Adopt and strengthen policies and enforceable legislation for gender equality.

Every company can advocate for legislative action and legal change in the countries where they operate. Indeed, the influence and voice of the private sector can often shape political action.

What you can do “in the field” to adopt and strengthen policies and enforceable legislation for gender equality:

  1. Work with your corporate advocacy team to identify legal changes that will strengthen women’s rights and protect women workers. Consider partnering with your suppliers and civil society organizations.
  2. Support your company’s advocacy for gender equality laws and initiatives including but not limited to:
    • expanding the definition of discrimination against women
    • equal pay for work of equal value
    • work prohibitions
    • family leave
    • inheritance/property
    • nationality
    • marriage and divorce
    • violence against women
    • quotas
    • pensions
    • legal capacity

Case Study

Target LogoTarget
Target realized that its role in sourcing and manufacturing in Vietnam put it in a position to influence Vietnam’s labor standards for the better.
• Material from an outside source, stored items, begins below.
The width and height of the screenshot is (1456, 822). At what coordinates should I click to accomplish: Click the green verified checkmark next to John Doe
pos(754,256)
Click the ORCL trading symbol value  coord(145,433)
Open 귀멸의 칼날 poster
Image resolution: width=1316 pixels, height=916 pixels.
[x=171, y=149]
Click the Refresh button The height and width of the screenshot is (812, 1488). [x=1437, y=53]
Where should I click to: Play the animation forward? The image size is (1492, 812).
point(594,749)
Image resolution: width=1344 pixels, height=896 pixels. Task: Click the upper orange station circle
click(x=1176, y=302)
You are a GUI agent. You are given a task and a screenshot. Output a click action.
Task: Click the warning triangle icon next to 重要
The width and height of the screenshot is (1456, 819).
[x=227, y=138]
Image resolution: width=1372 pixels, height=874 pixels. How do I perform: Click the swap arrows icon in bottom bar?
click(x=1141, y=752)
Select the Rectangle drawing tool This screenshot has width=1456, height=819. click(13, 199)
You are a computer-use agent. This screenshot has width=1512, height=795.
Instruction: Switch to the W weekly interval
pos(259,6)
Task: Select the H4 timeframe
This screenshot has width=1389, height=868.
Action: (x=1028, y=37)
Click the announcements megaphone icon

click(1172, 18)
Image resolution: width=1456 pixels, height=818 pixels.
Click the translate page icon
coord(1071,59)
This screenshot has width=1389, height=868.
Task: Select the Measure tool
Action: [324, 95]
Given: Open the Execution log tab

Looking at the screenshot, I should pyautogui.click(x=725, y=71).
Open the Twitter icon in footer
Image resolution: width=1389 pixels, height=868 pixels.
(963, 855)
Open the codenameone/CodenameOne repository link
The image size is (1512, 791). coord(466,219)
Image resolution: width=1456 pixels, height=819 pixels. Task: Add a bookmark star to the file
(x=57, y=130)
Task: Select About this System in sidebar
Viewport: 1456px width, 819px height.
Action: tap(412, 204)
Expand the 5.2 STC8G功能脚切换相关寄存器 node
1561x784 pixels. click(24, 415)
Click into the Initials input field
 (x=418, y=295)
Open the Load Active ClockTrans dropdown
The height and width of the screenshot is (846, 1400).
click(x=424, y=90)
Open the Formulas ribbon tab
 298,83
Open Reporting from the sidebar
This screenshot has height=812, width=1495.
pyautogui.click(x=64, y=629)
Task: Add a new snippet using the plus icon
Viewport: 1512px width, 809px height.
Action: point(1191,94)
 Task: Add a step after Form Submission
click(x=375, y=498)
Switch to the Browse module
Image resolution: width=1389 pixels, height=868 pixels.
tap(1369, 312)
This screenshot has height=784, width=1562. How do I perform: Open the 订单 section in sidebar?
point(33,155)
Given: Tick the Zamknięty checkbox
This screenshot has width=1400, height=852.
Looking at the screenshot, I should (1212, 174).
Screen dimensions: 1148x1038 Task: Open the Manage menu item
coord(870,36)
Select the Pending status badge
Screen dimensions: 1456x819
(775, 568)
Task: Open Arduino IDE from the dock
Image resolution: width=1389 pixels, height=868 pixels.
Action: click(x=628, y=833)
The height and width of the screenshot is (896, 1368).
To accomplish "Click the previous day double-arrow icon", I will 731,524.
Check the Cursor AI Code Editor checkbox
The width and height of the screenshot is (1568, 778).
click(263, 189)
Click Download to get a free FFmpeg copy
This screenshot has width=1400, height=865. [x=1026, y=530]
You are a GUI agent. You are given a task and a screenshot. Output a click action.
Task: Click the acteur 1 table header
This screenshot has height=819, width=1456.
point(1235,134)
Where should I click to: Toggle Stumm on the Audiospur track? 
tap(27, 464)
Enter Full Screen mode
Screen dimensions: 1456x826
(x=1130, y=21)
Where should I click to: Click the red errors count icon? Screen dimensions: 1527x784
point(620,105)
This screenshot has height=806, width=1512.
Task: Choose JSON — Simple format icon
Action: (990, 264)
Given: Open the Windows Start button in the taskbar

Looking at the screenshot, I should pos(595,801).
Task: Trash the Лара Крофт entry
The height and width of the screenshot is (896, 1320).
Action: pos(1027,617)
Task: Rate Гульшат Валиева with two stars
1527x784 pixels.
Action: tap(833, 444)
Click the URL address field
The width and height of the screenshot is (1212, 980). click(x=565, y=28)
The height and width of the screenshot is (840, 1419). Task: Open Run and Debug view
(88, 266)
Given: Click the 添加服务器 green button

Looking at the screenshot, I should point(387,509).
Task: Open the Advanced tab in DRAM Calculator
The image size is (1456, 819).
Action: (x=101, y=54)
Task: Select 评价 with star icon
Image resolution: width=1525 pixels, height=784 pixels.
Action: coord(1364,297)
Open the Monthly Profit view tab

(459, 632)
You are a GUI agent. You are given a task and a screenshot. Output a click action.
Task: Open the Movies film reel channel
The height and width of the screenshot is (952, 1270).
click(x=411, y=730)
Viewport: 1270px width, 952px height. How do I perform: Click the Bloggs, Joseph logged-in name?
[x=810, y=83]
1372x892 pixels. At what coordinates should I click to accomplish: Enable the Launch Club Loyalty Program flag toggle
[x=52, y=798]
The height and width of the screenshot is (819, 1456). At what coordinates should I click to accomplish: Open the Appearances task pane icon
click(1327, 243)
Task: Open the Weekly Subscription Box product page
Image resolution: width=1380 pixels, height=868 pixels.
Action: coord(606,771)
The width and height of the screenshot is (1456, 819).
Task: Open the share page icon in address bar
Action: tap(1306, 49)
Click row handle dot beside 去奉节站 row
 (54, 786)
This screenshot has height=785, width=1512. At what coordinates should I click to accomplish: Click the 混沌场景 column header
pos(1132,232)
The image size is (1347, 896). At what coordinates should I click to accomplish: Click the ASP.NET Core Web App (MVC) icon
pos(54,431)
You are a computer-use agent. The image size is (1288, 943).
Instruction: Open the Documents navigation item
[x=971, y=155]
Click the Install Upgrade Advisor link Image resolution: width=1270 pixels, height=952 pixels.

Accordingly, Target supported CARE’s advocacy efforts to revise the Vietnamese Labor Code, which now includes reference to prevention of sexual harassment in the workplace – a term that was not included in the previous Labor Code, and an outcome that is the direct result of joint advocacy efforts. These labor code revisions were approved by the Vietnam’s National Assembly in November 2019.

Target is proud to have supported CARE’s efforts to influence revisions to the Vietnam Labor Code, creating alignment between labor law provisions on sexual harassment prevention and the ILO Convention on Eliminating Violence and Harassment in the World of Work.